With overlayroot, the lower filesystem is a read-only mount of the root filesystem, and the upper filesystem is a read-write mount of another block device. That block device can be tmpfs, a standard block device, or an encrypted block device (à la dmcrypt).

All changes made on top of the root filesystem are stored elsewhere and do not affect the root filesystem. Depending on the block device chosen, those changes can persist across reboots. While the root filesystem will not be affected, the view presented by OverlayFS will include any changes stored in the upper filesystem.

Situation

For our embedded Linux device, we are not interested in preserving any changes to the root filesystem.
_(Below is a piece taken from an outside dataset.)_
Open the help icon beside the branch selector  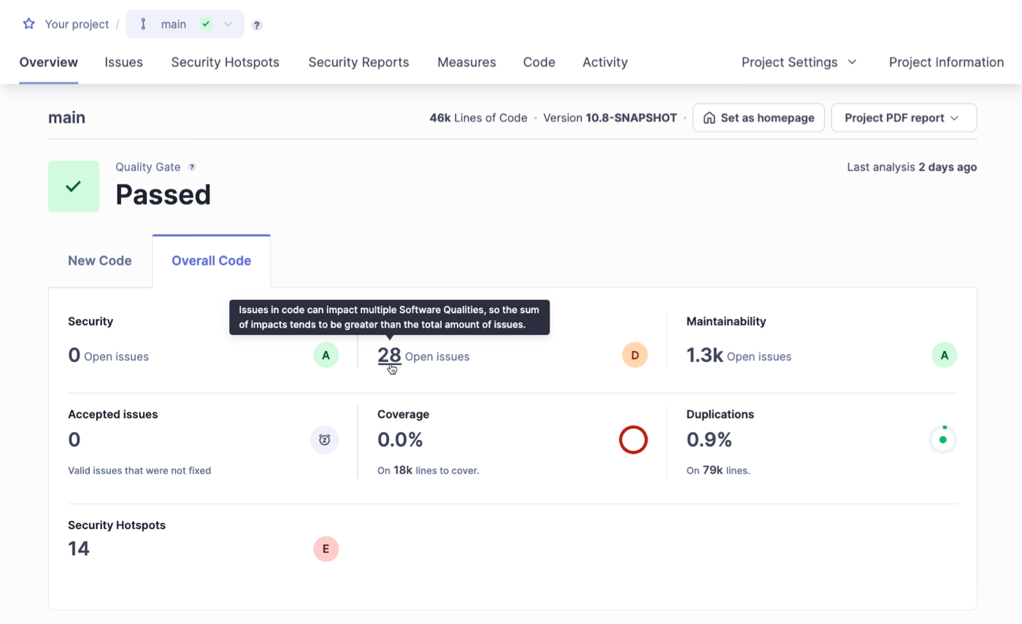256,24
Any data that we want to preserve will be stored on a separate filesystem dedicated to data storage.

Here is our filesystem structure:

  • /dev/sda1 on /
  • /dev/sda2 on /data

We want to mount / using overlayroot so that we have a read-write filesystem available but not persist any changes to /, and we want to mount /data normally so that our program can write out and persist log files.

Solution

Overlayroot has been available since Ubuntu 12.10, and has been back-ported to 12.04 LTS. It is quick to install:

apt-get install overlayroot

The configuration file is stored at /etc/overlayroot.conf, and contains a wealth of in-line documention.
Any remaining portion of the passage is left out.